§ Exercise directions
Rewrite everything from the line containing "Given: Open the" down to the line containing "Looking at the", with "dropdown" replaced by "menu" and nothing else altered.

§ Material to process
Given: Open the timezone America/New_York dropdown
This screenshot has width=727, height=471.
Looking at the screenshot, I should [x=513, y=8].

* * *

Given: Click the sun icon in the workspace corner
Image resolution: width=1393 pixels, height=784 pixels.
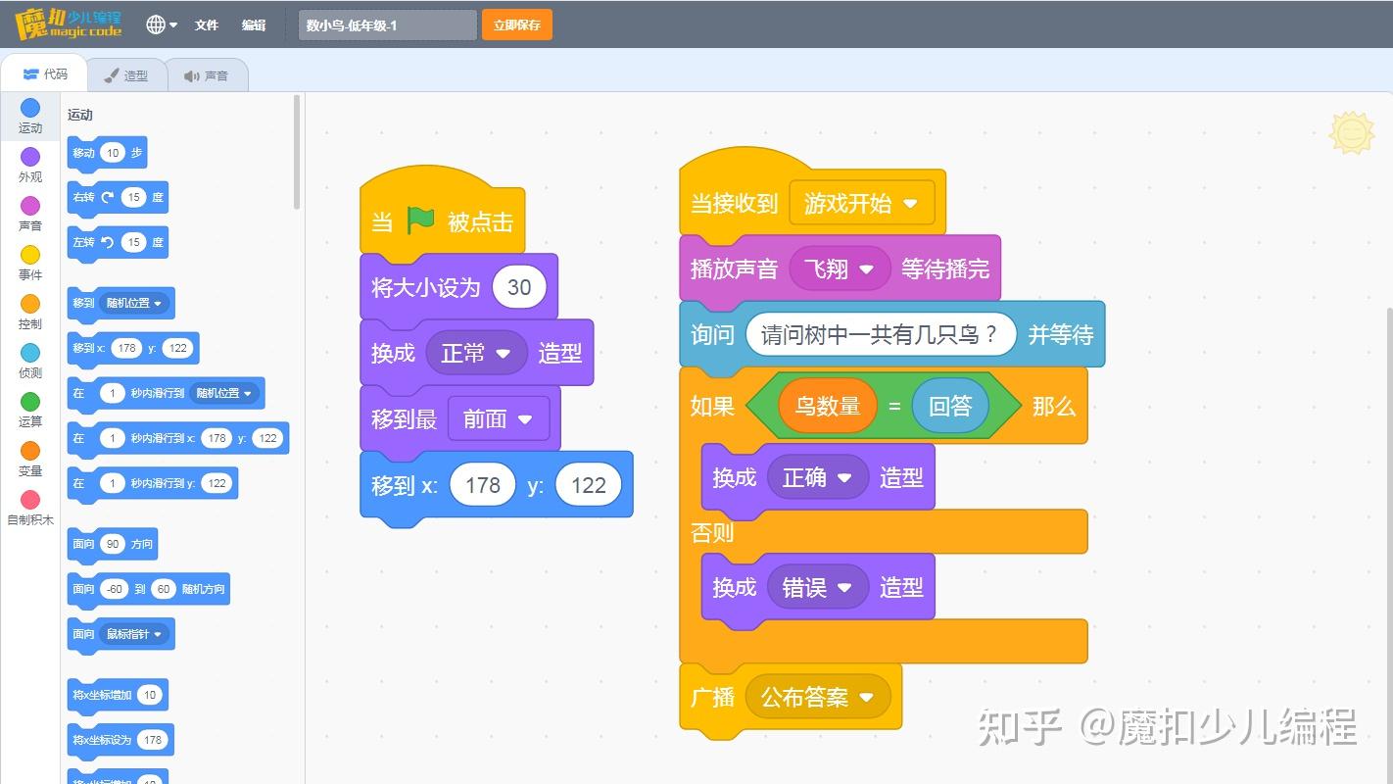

---

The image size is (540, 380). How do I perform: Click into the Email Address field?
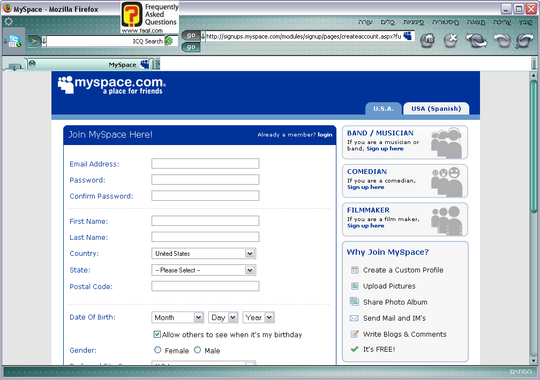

§ Result
Given: Open the timezone America/New_York menu
This screenshot has width=727, height=471.
Looking at the screenshot, I should [x=513, y=8].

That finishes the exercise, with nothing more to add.